Подобно тому как Мандельштам тщательно делал порядок в циклах, точно так он всегда сам составлял книги, точно определял место каждого стихотворения. Если он не помнил года (особенно в зимних стихах часто путается до или после января написаны стихи), то всегда помнил, в какой последовательности появлялись стихи — одно за другим. В этой последовательности есть логика и закономерность, которую иногда трудно выразить словами, но она существует вполне объективно. Я только видела, как возникают стихи, но точно помню порядок возникновения и понимаю их взаимосвязь. Забыть этого нельзя и свидетелю, тем более поэту, как немыслимо переставить одну из частей симфонии или сонаты. Иногда стихотворение долго дозревало в уме, не записанное на бумагу. Мандельштам, когда я ставила нумерацию, порой говорил, чтобы я в определенном месте пропустила номер: «Там будет, но я прочту потом…» В иных случаях он не предупреждал меня, а просто вставлял «доспевшее» стихотворение на нужное место, так что мне приходилось менять нумерацию. Так было с «нищенкой», которую он почему-то долго прятал от меня. Может, его огорчало, что я нищенка? Все же нищенкой быть естественнее, чем богачкой, особенно в нашей стране, где благополучие почти всегда пахло кровью или предательством. К тому же нищие у нас все, кроме правителей и челяди, а я предпочитаю быть со всеми, чем ловить крохи с барского стола.

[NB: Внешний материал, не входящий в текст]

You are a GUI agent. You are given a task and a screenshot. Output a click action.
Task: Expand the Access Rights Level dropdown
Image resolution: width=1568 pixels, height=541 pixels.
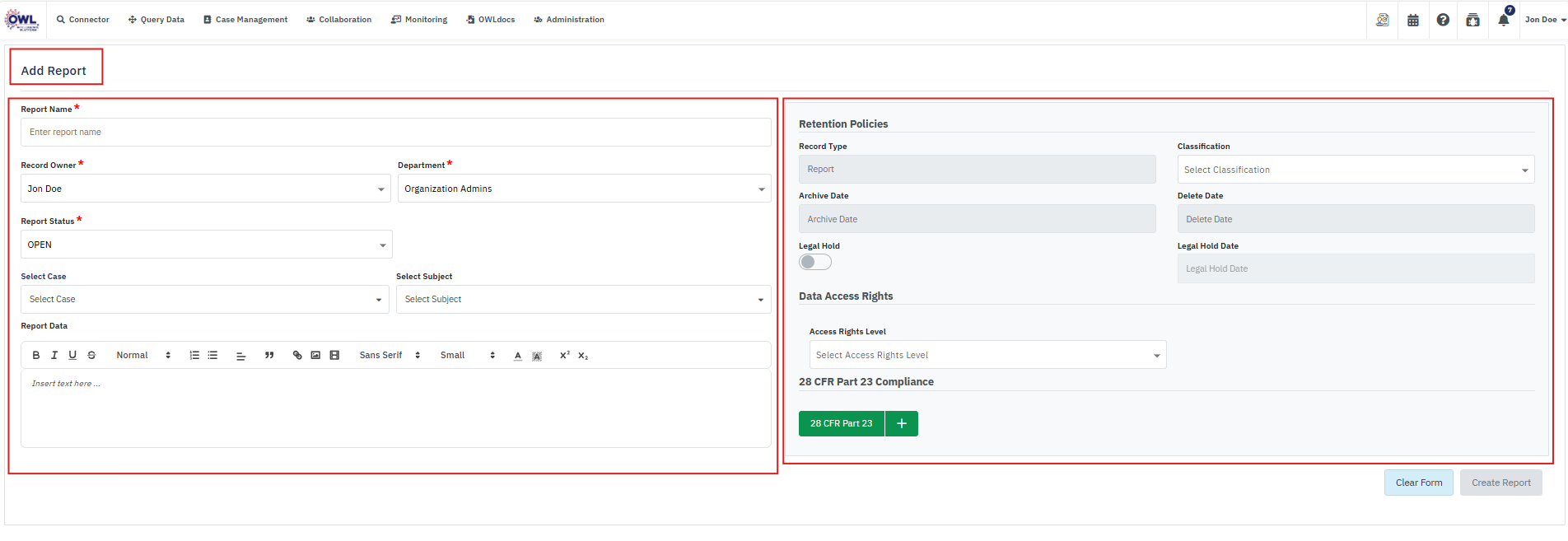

Я знаю лишь один случай, когда стихотворение, доделавшись и переосмыслившись, стало не на прежнее место, а в новый ряд. Я бы и не подозревала, что стихотворение «О как мы любим лицемерить и забываем без труда о том, что в детстве мы ближе к смерти, чем в наши зрелые года» выросло на основе старых стихов, не попавших при отборе в «Камень», если бы об этом не сказала Ахматова. У нее на стихи Мандельштама память была не хуже, чем на свои. Она сразу опознала источник и напомнила его Мандельштаму. Рукописи первоначального стихотворения нет — оно хранилось в памяти больше четверти века и в нужную минуту выплыло. Я не знаю первого стихотворения, но ясно, что тема зрелости, отдаляющей смерть, принадлежит тридцатым годам. В этих словах есть вызов тем, кто рыл яму Мандельштаму — ведь он уже знал, что над ним нависла смертельная опасность и гибель не за горами. Она могла прийти в любой момент, и я вспоминаю дружеское предупреждение представителя «Известий» в Ленинграде. Мандельштам прочел ему «Я вернулся в мой город, знакомый до слез…» и в ответ услышал: «Осторожнее, не то к вам ночью придут и натопают сапогами…» Смысл стихотворения о смерти в детстве и в зрелые годы в том, что Мандельштам должен жить, игнорируя убийц, и довести свое дело до конца — увы, до конца ничего довести нельзя, потому что неизвестно, где он, — ведь он «один на всех путях». Этим стихотворением он открыл вторую тетрадь «Новых стихов». В ней политическая тема прикрыта, как в «Ламарке», например. Она прорвется во всей прямоте лишь после поездки в Крым, где мы насмотрелись на голодных беглецов с Украины и с Кубани.